That sleep of death

Those of us who suffer from insomnia can take solace that at least we are not members of the forty families afflicted with familial fatal insomnia. A prion disease thought to have originated with a single Italian man, known as Patient Zero, in the 18th century, it strikes in middle age and kills within the year by depriving its victims of sleep:

Silvano and other family members were filmed at the University of Bologna's sleep clinic. On the tape, Silvano looks as if he's sleepwalking. But he was really in a permanent state of pre-sleep behavior. And often, you will see him and other patients making gestures, like combing their hair or washing their hands or handling objects.

According to Dr. Elio Lugaresi, director of the sleep clinic, Silvano and the others were unable to drop into a deep REM sleep, and sleep medications only accelerated their restless descent toward death.

"We gave intravenous doses of barbiturates [in an] attempt to help the patient sleep," said Lugaresi. "The result was that they went from this pre-sleep, nonsleep, to deep coma without ever passing to a sleep stage."
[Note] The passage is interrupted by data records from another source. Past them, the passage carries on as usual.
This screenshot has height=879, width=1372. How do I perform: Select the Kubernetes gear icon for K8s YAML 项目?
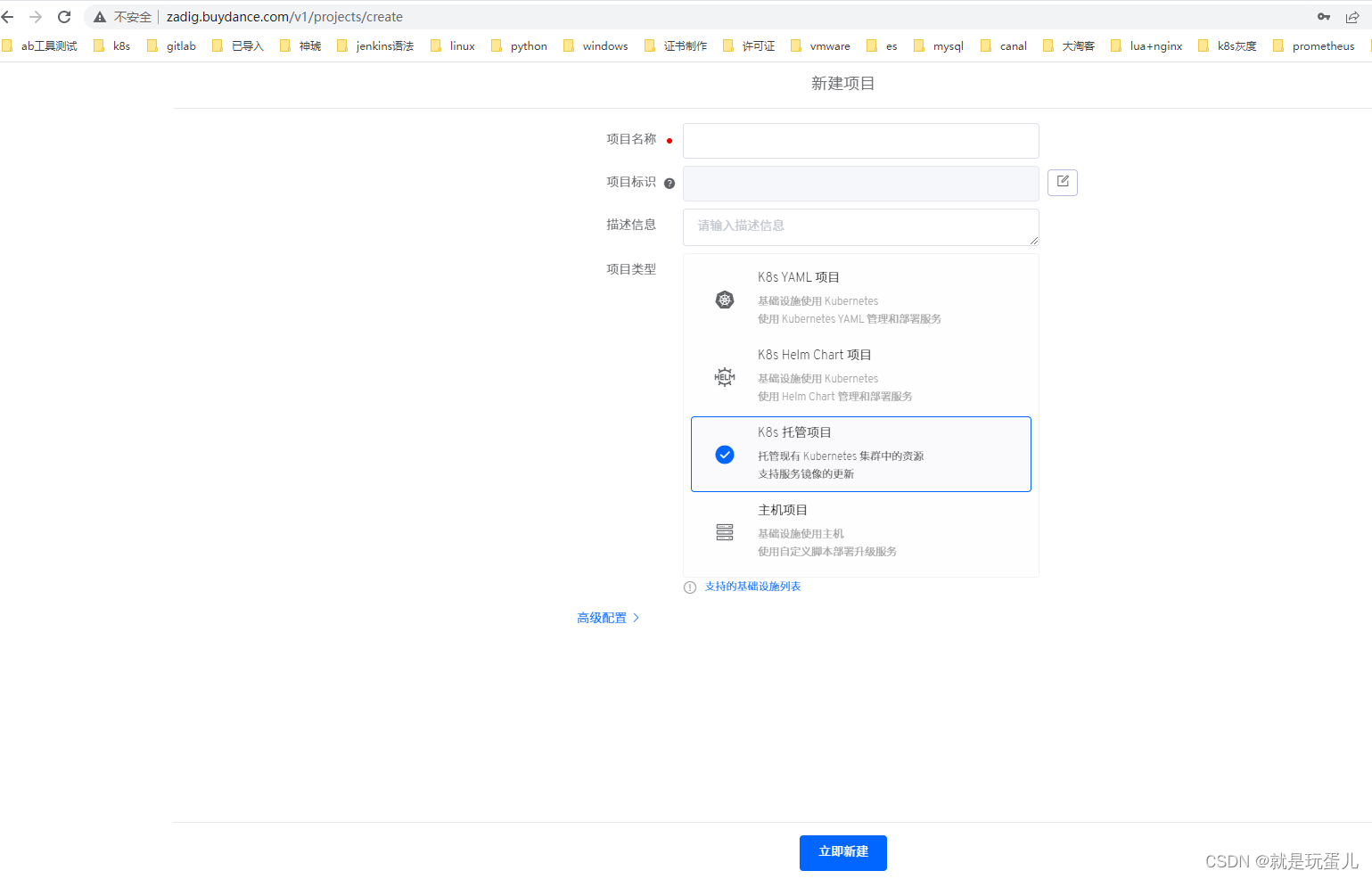[x=724, y=300]
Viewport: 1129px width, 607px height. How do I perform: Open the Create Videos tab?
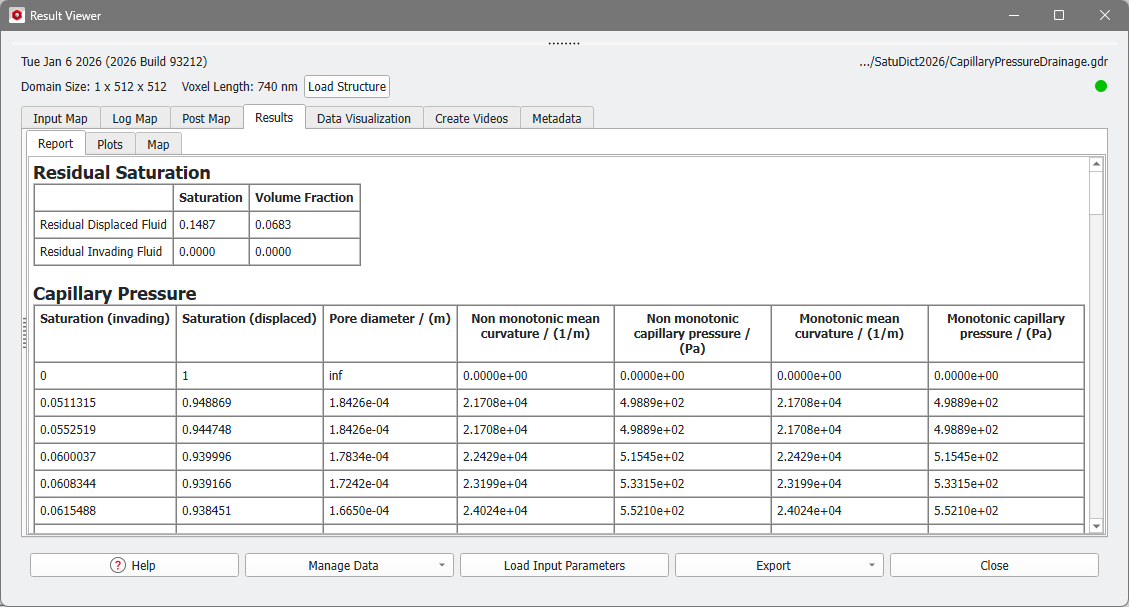471,118
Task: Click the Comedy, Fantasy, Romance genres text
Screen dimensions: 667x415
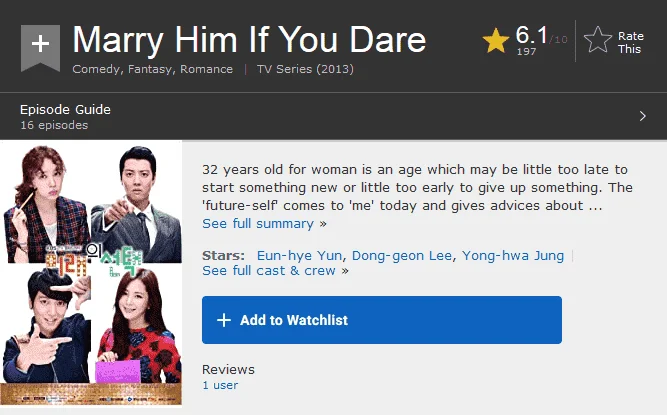Action: pos(153,69)
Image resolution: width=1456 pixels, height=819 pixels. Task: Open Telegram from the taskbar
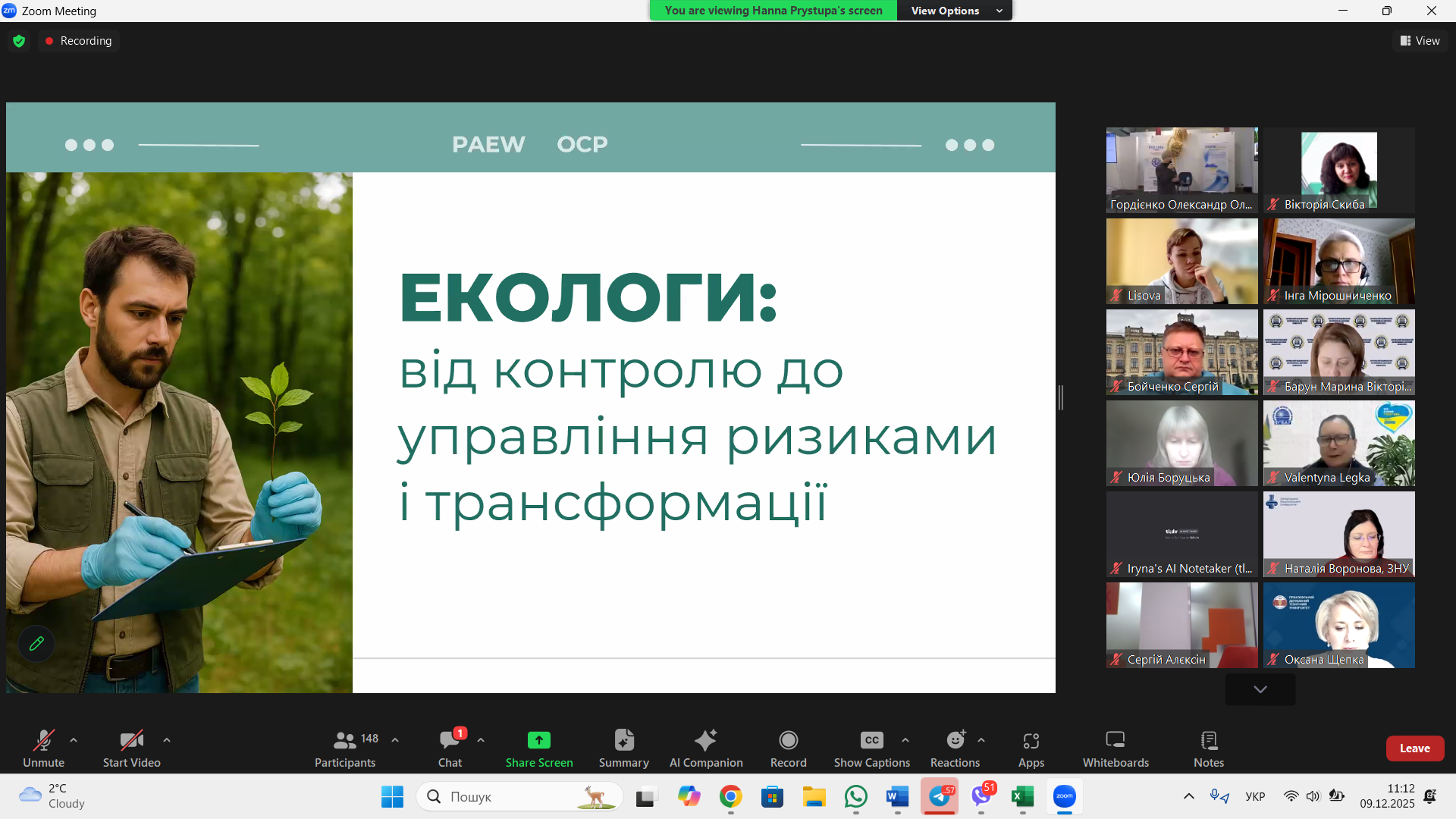tap(940, 796)
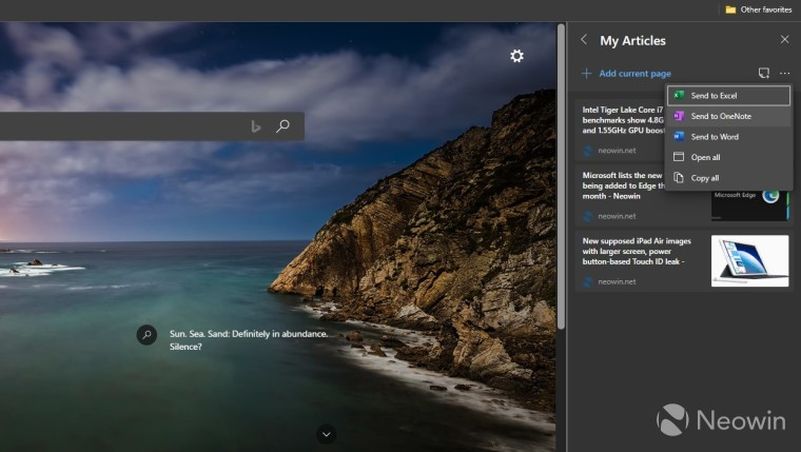Open the iPad Air article thumbnail
This screenshot has height=452, width=801.
[x=749, y=261]
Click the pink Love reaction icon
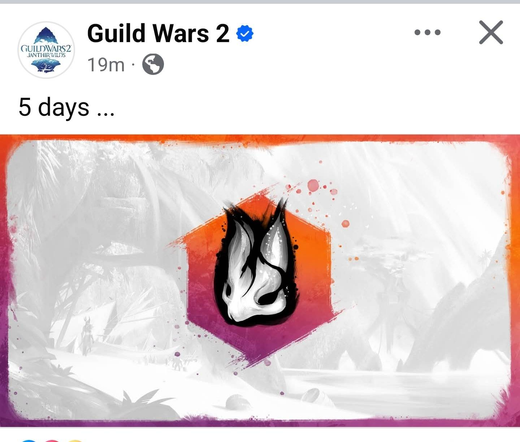The height and width of the screenshot is (442, 520). pos(52,440)
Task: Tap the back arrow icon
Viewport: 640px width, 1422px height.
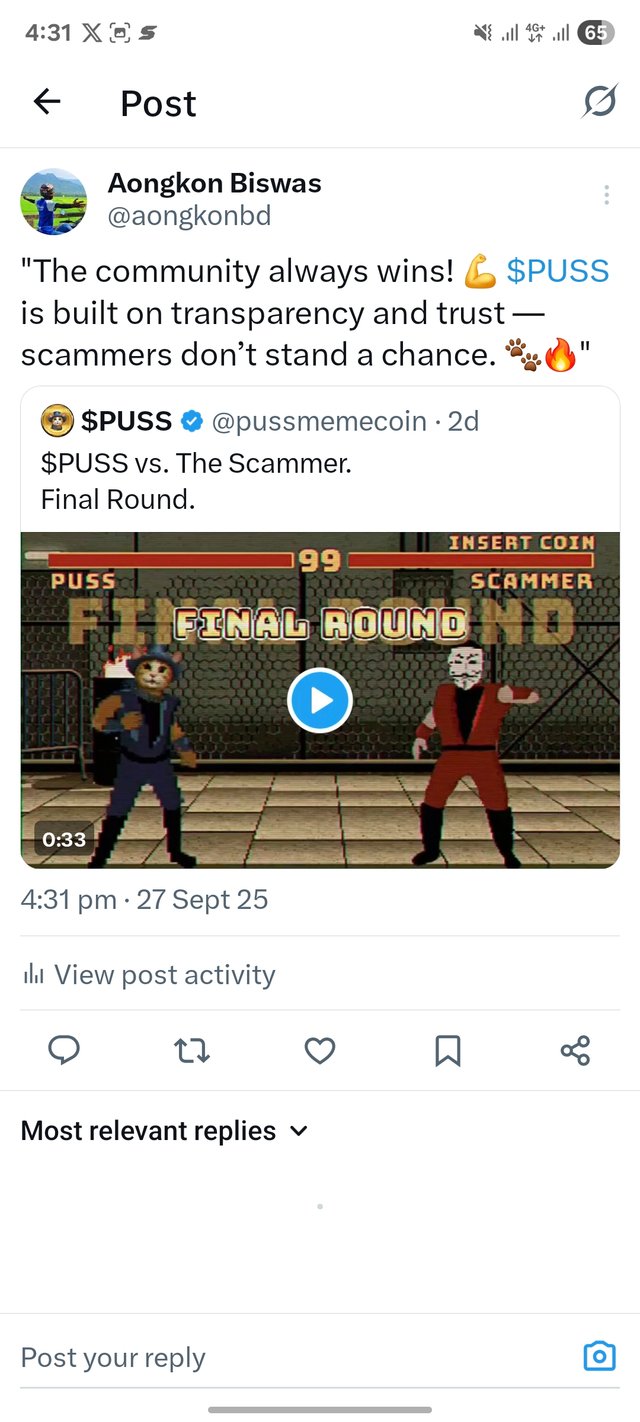Action: 47,102
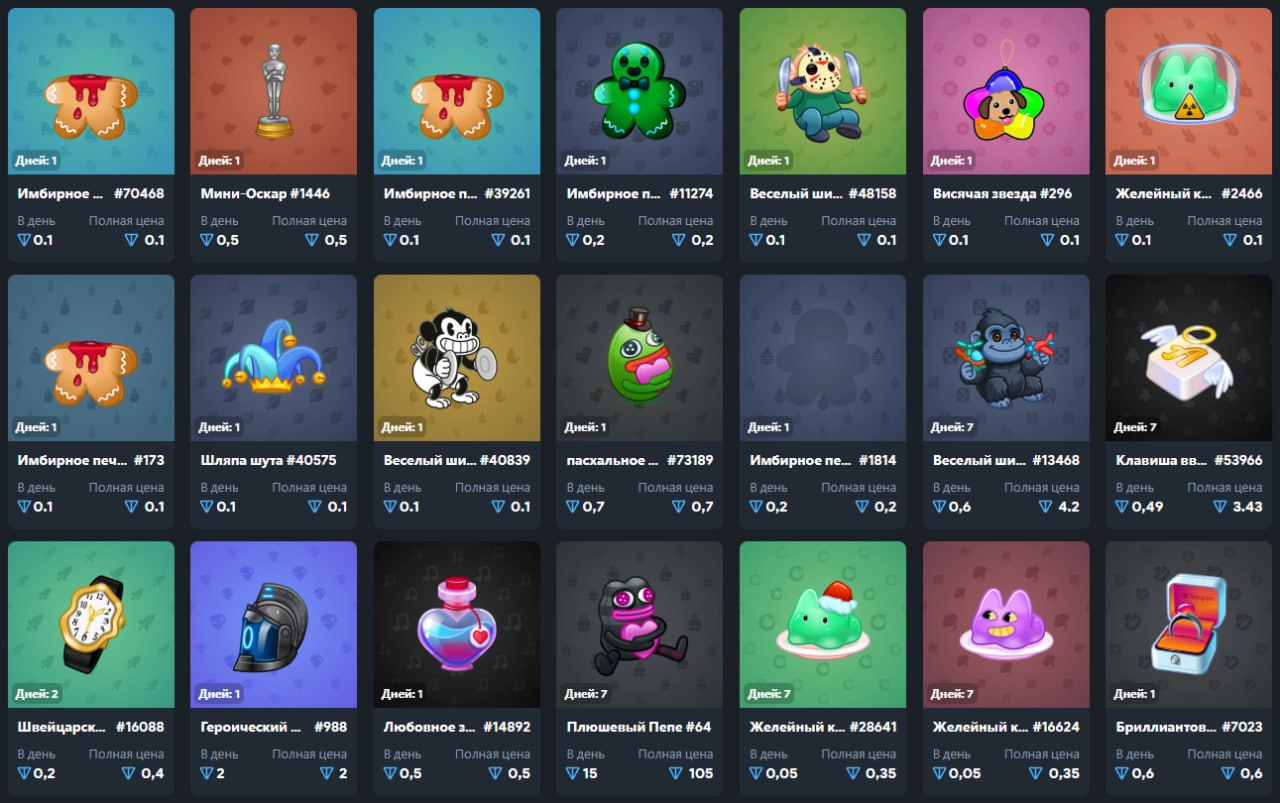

Just before his death, Silvano made a remarkable and selfless offer, bequething his brain to researchers, which finally opened a window into the mystery of FFI.

Microscopic views showed that healthy proteins misfolded, triggered by genetic mutations, creating what doctors call prions. These abnormal proteins build up in the brain, forming clumps that destroy nerve cells, eventually leaving spongelike holes in the brain. Mad cow disease is also a prion disease.

"In fatal familial insomnia, most of the damage, and where the prions are accumulating, seems to be in an area of the brain called the thalamus," explained Dr. Michael Geschwind, who studies FFI at the University of California at San Francisco.

"The accumulation of the prion in the brain leads to nerve cell injury, and eventually, to nerve cell death."



Hat tip to Radley Balko for the link, but actually I already knew about the disease; it's the topic of a really good book called The Family That Couldn't Sleep by D.T. Max. I do not, however, recommend pulling this one out during the wee small hours when sleep won't come.